[geeks] Microsoft Surface...
William Kirkland
bill.kirkland at gmail.com
Sun Jun 3 15:20:49 CDT 2007
Date: Sat, 2 Jun 2007 23:42:27 -0500
From: Doug McLaren <dougmc at frenzied.us>
Subject: Re: [geeks] Subject: Re: Microsoft Surface...
>
> On Sat, Jun 02, 2007 at 08:51:57PM -0700, William Kirkland wrote:
> | Microsoft products are crap, because Microsoft imposes limitations
> | used to ensure that their products are not compatible with similar
> | products. Microsoft has not provided innovation, only marketing.
> |
> | ... so yes, Apple who does innovation is received with awe and
wonder.
>
> Wow. Those are some remarkably broad brushes you're painting
> Microsoft and Apple with.
Yes, I did ... and similar to another discussion on this board, I too
feel that profiling is appropriate. Including it's use when comparing
the ethics and products a company produces especially the how ...
Microsoft tends to acquire a company with a particular piece of
technology they find interesting. Apple tends to invent and design.
Sun also has a much better tendency to invent rather than acquire
technology.
> Microsoft has done some pretty remarkable things over the years. And
> so has Apple. And both have done some pretty underwhelming things
> over the years as well.
Yes, they have marketed well. You are proof of that.

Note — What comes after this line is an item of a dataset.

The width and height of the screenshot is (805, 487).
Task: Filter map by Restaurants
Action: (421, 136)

> As for Microsoft deliberately making their products aren't compatible
> with competitor's products, that's really only true for a small
subset
> of their rather large product lines -- and I'm not even sure it's
> really been *proven* rather than just theorized anyways.
Others have already posted a partial list of things Microsoft has
done to "help" technology along ... and I may have missed it, but I
did not notice anything indicating the great leaps backward Microsoft
attempted with Microsoft Java ... as I recall the first paragraph of
the java specification REQUIRED that the code be cross platform
compatible, yet Microsoft's implementation would not run on any
platform except another Microsoft platform.

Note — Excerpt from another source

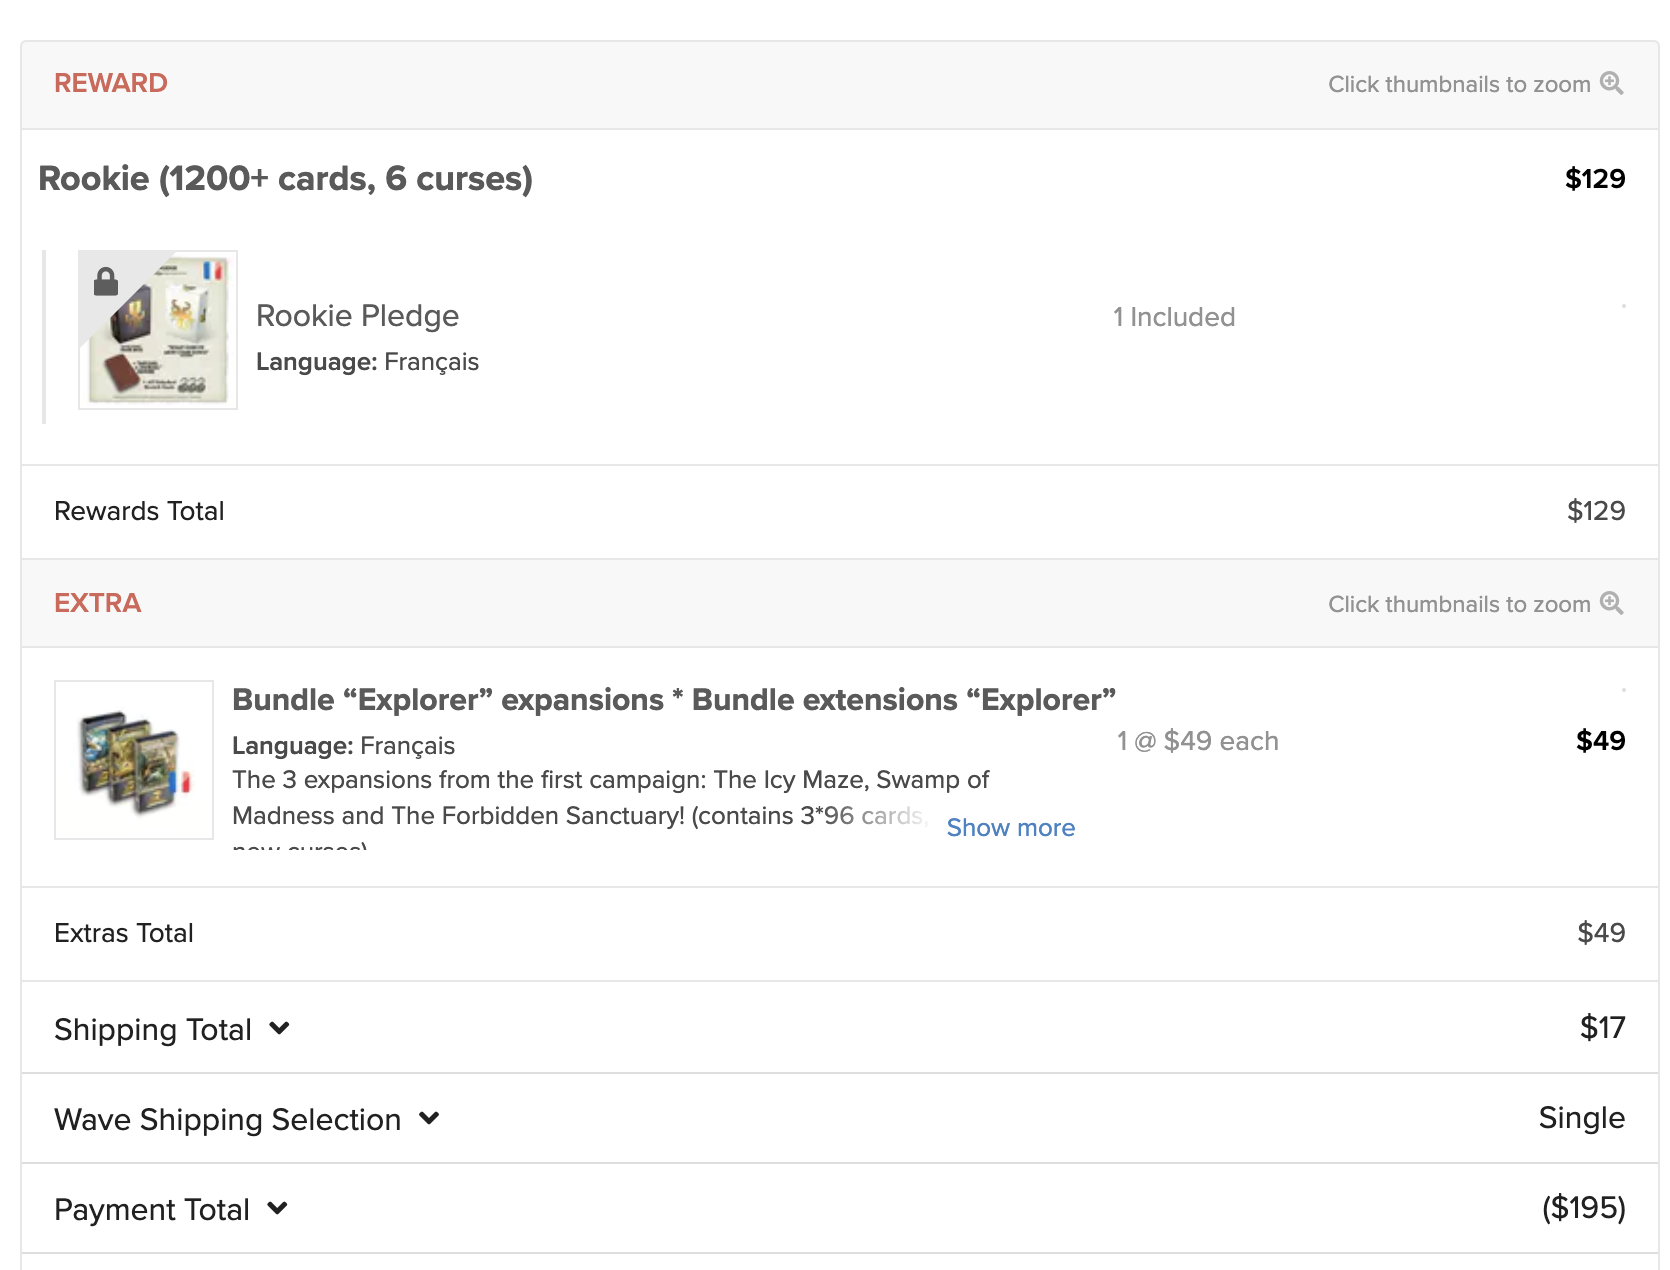Open the Explorer bundle thumbnail image

coord(134,760)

I think that qualifies as deliberate ...
Maybe you would rather talk about the lame gui that Microsoft
uses ... I personally do not see that much difference with it an
Apples, but when compared to X11 the Microsoft gui SUCKS! ... when
was the last time you started your application on one system and used
an entirely different system for the i/o on an entirely different
system? That capability has existed in the X11 gui since it's inception.

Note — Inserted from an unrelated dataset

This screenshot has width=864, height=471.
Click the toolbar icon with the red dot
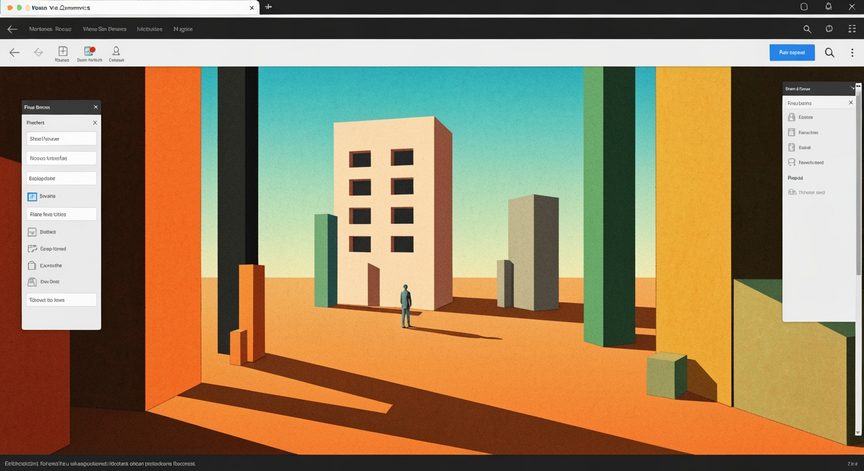point(89,51)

> For example, this Microsoft optical mouse I'm using rocks. And it
was
> only like $15. Which products did they go out of their way to
make it
> not work with? Not sure -- the same model certainly works fine on my
> Mac.
While I do not know off hand who first developed an optical mouse,
the first ones I saw were out long before Microsoft thought of an
optical mouse.
Oh, what about SCSI ... that was such a nice decision to go with
IDE ... today, we are still limited to two disk drives on each bus.
Microsoft chose IDE because Apple was suggesting SCSI. The only
reason that IDE is cheap, compared to SCSI, is the quantity of sales.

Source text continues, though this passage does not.